The combination of olaptesed pegol, bevacizumab, and radiotherapy showed an improvement in overall survival among patients with glioblastoma, according to findings from a phase 1/2 study.
Olaptesed pegol (NOX-A12), a CXCL12 inhibitor, in combination with the anti-VEGF agent bevacizumab (Avastin) and radiotherapy demonstrated a 13-fold improvement in overall survival (OS) compared with standard of care (SOC) in patients with glioblastoma.1
Updated findings from the phase 1/2 GLORIA trial (NCT04121455) presented at the Society for Neuro-Oncology Annual Meeting 2023 showed that olaptesed pegol, bevacizumab, and radiotherapy delivered 67% OS at 18 months, while a SOC radiotherapy treatment achieved 5% survival and a median OS of 10.5 months. Furthermore, with a median follow-up of 18.3 months, 50% of patients remained alive.
Median progression-free survival (PFS) was 9 months vs 4 months in the experimental and SOC cohort, respectively. The radiographic overall response rate was 100%, and the mRANO3 response was 83.3%. There was 1 complete response per RANO, and 2 patients had tumor reduction over 99%. This led to 50% of patients in the expansion arm of the GLORIA trial having a complete or near-complete response.
"These unprecedented survival data demonstrate NOX-A12's clinical potential and are providing the basis for our forthcoming discussions with regulators on the next steps for NOX-A12's development in glioblastoma. We are looking forward to updating the market on our progress over the coming months, which we expect will include filings for an Investigational New Drug and expedited regulatory pathways,” said Aram Mangasarian, chief executive officer of TME Pharma, study sponsor and manufacturer of olaptesed pegol, in a press release.1
The phase 1/2 GLORIA trial is investigating the safety and efficacy of olaptesed pegol in combination with radiotherapy and bevacizumab in patients with newly diagnosed glioblastoma who have unmethylated MGMT status. The primary end point is safety and incidence of treatment-emergent adverse events as assessed by CTCAE. The secondary end points are PFS at 6 months, median PFS, median OS, tumor vascularization, plasma level of olaptesed pegol, quality-of-life, and neurologic function measured by the NANO scale.2
The study is broken down into 6 cohorts.
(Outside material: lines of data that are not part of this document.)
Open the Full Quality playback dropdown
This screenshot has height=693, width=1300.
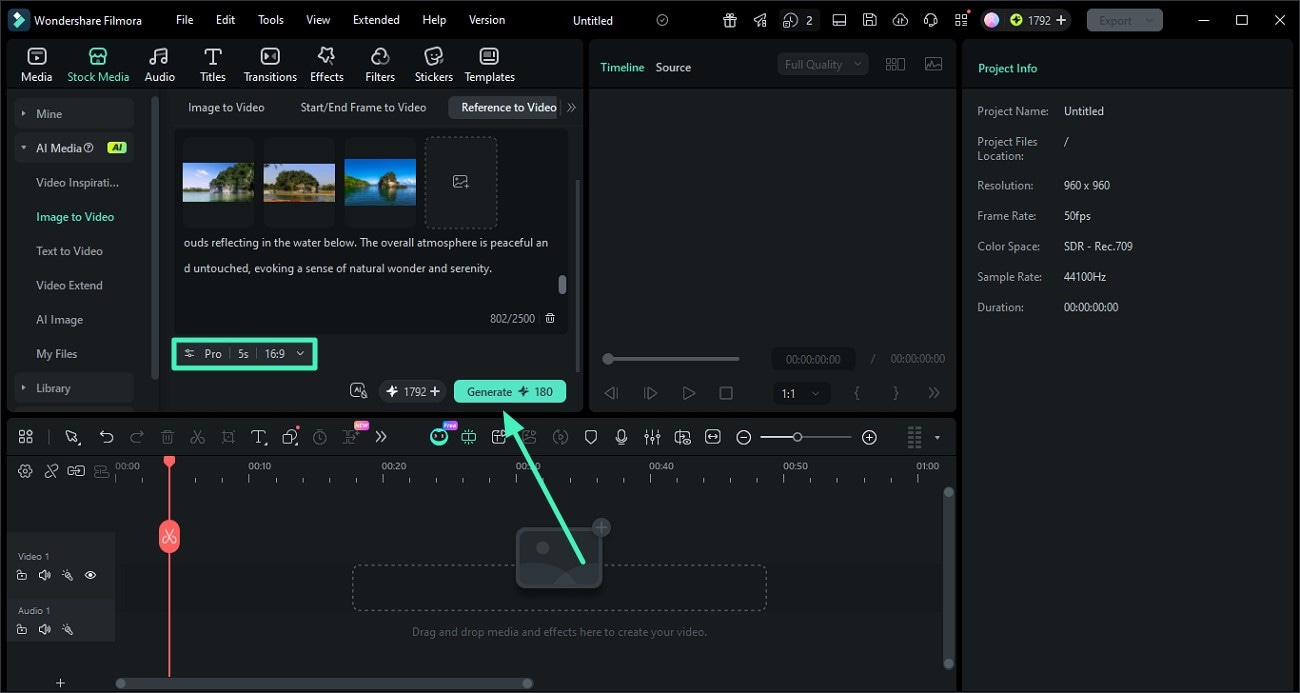pyautogui.click(x=820, y=63)
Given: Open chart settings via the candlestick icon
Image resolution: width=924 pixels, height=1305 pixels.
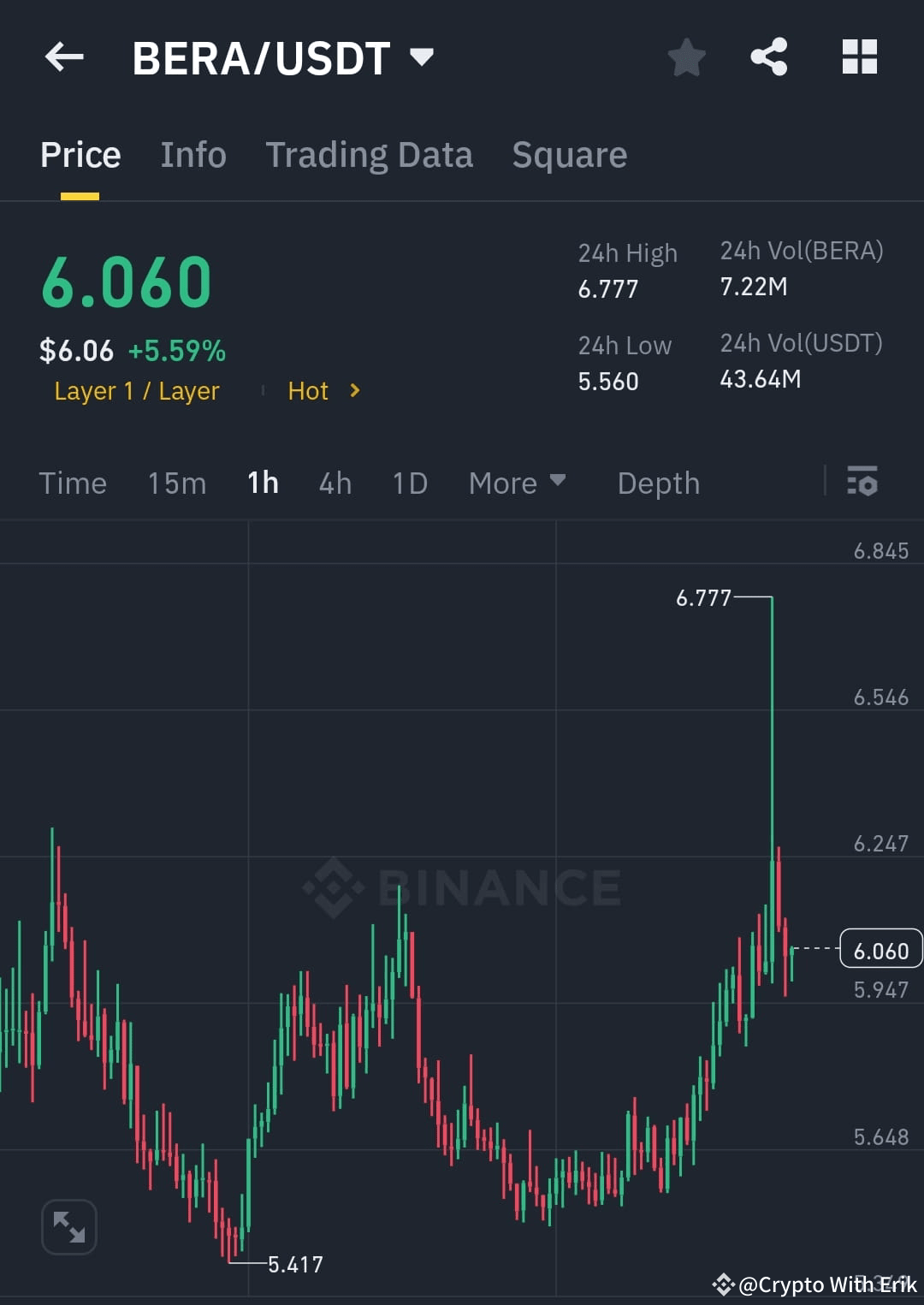Looking at the screenshot, I should click(862, 483).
Patients in cohorts 1-3 receive 200, 400, or 600 mg of olaptesed pegol intravenously for 26 weeks plus radiotherapy for weeks 1-6. Patients in the bevacizumab expansion cohort have not undergone resection or have undergone incomplete resection and receive 600 mg of olaptsed pegol weekly and 10 mg/kg of bevacizumab every 2 weeks for 26 weeks plus radiotherapy on weeks 1-6. Patients in the second expansion cohort have undergone complete resection and receive 600 mg of olaptesed pegol weekly for 26 weeks plus radiotherapy weeks 1-6. Patients in the third expansion cohort have undergone incomplete resection and receive 600 mg of olaptesed pegol weekly and 200 mg pembrolizumab every 3 weeks for 26 weeks plus radiotherapy for weeks 1-6.
Patients are eligible to participate if they have newly diagnosed, histologically confirmed, supratentorial WHO grade IV glioblastoma, are of unmethylated MGMT promoter status, have a maximum ECOG performance status of 2, and an estimated minimum life expectancy of 3 months. Patients are ineligible for the study if they have a history of other cancers, have received prior radiotherapy to the head, or have uncontrolled intercurrent illness.